Thomson Reuters shares closed more than three per cent lower on Thursday after the company's latest earnings report missed forecasts and investors showed concern that a measure of financial clients' future demand declined for the first time in almost three years.

Cancellations outpaced sales in the company's biggest division, financial and risk, for the first time in 11 quarters, helping to push the stock down more than three per cent on both exchanges.

TRI stock hit its lowest point since mid-November, closing 3.22 per cent lower at $43.24 in New York and 3.32 per cent lower at C$56.80 in Toronto.

Financial and risk provides news and analytics to banking, investment and other professional clients and accounts for half of total company revenue. Its revenue rose one per cent to $1.5 billion, but the division's net sales decline after 10 quarters of increases was called an area of concern by several analysts.

"The net sales being down in the quarter is probably why the stock is down," Doug Arthur, managing director at Huber Research Partners, told Reuters. "They've had a blip," he said. "That's clearly a disappointment... that has ramifications for quarters down the road."

Asked about the F&R business, chief executive James Smith said in a Reuters interview: "The big European banks, and to a lesser extent Russia and Brazil, impacted our financial business disproportionately this quarter.” He added that the company was well-positioned to help clients in an uncertain regulatory and economic environment.

— Provided material —
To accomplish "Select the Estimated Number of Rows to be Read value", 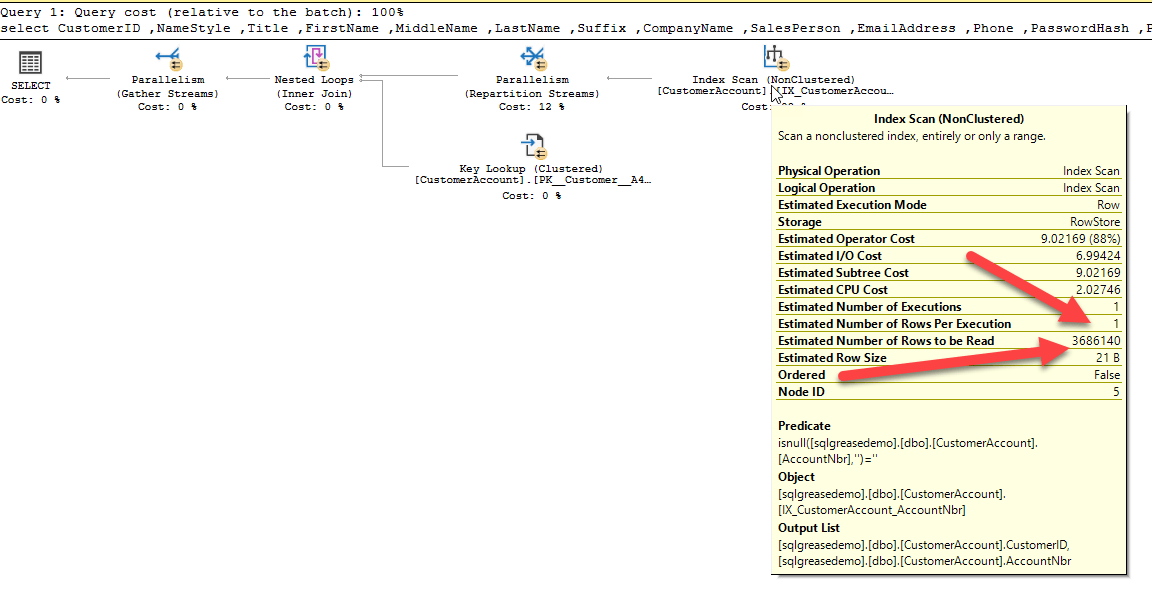I will 1097,340.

— To do —
(a) In the Thomson Reuters earnings article, what price did TRI stock close at in Toronto?
(b) In the Thomson Reuters earnings article, which sources of impact on the financial business did chief executive James Smith name?
(c) Write the next few paragraphs of the Thomson Reuters earnings article, picking up after its final sentence.

— Answers to the tasks —
(a) C$56.80

(b) The big European banks, Russia, and Brazil

(c)
Financial and risk did not see a big swing in demand, Smith later told analysts on a conference call.

"In this low-growth environment, in any given quarter, one or two contracts can determine if we're above-the-line positive or below-the-line negative," he said. "There wasn't some dramatic shift."

Toronto’s Globe and Mail reported: “Looking ahead, Thomson Reuters is expecting revenue growth in the low single digits, and sees both promise and peril in a volatile global environment that should bring higher interest and a lighter regulatory burden, particularly in the U.S. since the election of Donald Trump as President, but also the likelihood of more protectionist sentiment and instability in Europe.

“‘Everyone’s expecting that the world’s going to change pretty fast, and there’s a great deal of uncertainty about which direction that change will take,” Jim Smith, president and chief executive officer of Thomson Reuters, said in an interview.

“‘So when I think about our business, we thrive in times of change. What we do is help our clients navigate that change,” he added.”

The Globe and Mail said the process of shedding thousands of jobs in 39 countries had brought noticeable change inside the company as well, mostly in the financial and risk division and the enterprise, technology and operations centre, a group created last January.

It quoted Smith saying “The new leaner team is functioning really well.”

At the same time, Thomson Reuters had been bulking up in Toronto, where it recently opened a new technology hub that should add about 400 jobs to the city over the next 18 months. “We’re dead on track with where we’d hoped to be at this point,” Smith said.

Forbes magazine said the company’s stock had entered oversold territory. It reported: “Legendary investor Warren Buffett advises to be fearful when others are greedy, and be greedy when others are fearful. One way we can try to measure the level of fear in a given stock is through a technical analysis indicator called the Relative Strength Index, or RSI, which measures momentum on a scale of zero to 100. A stock is considered to be oversold if the RSI reading falls below 30.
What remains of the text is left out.